The majority of lingual thyroids are asymptomatic and diagnosed incidentally. The symptomatic subset presents with hypothyroidism, a reddish oral mass or compressive symptoms such as dysphagia or sleep apnoea. The ectopic thyroid enlarges proportionately as untreated hypothyroidism progresses. Rarely, malignancy may develop within the lingual thyroid.
The modalities which maybe employed are ultrasound, computed tomography, magnetic resonance imaging or nuclear medicine scintigraphy utilising Iodine-123 or Tc–99m-pertechnetate tracers.
Ultrasound is cost-effective and does not generate radiation. Therefore, ultrasound is the first-line investigation. A KEY IMAGING FINDING is the absence of thyroid gland at its expected locus.

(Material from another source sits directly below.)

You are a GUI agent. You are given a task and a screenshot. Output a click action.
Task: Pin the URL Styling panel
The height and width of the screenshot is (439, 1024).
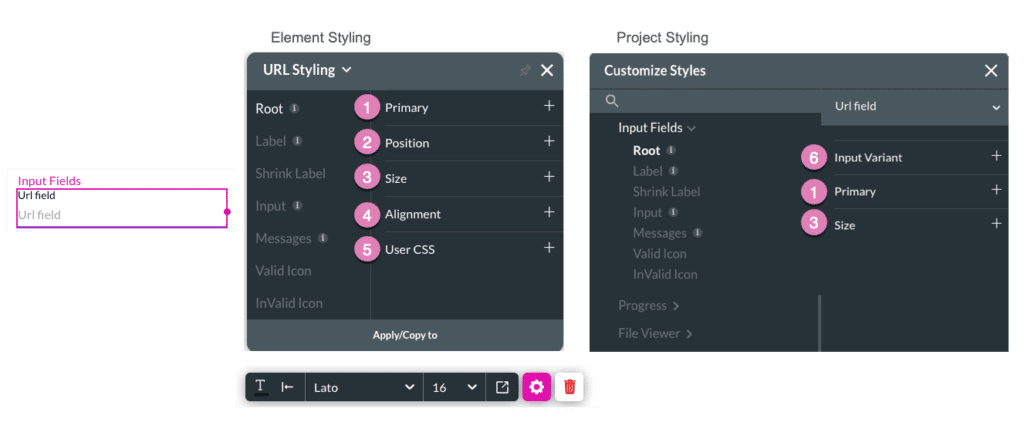click(524, 70)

IMAGING PEARL: On non-contrast CT base of skull to clavicles, the lingual thyroid is hyperdense due to its Iodine content and morphologically resembles thyroid tissue.
Nuclear medicine Scintigraphy provides a functional dimension. It confirms tracer uptake by active thyroid tissue at the base of the tongue.
A Guided Fine needle aspirate cytologically verifies thyroid tissue. However, invasive procedures can be avoided due to the accuracy of imaging.
Asymptomatic euthyroid cases do not require active treatment. Follow up is sufficient.
Non-Surgical Treatment constitutes Hormone therapy to manage hypothyroidism.
Radioactive Ablation and surgical excision is avoided as it may trigger profound irreversible hypothyroidism.
Treatment for hypothyroidism was instituted. The lingual thyroid decreased in size as the patient responded to therapy. Symptoms resolved once Euthyroid state was achieved.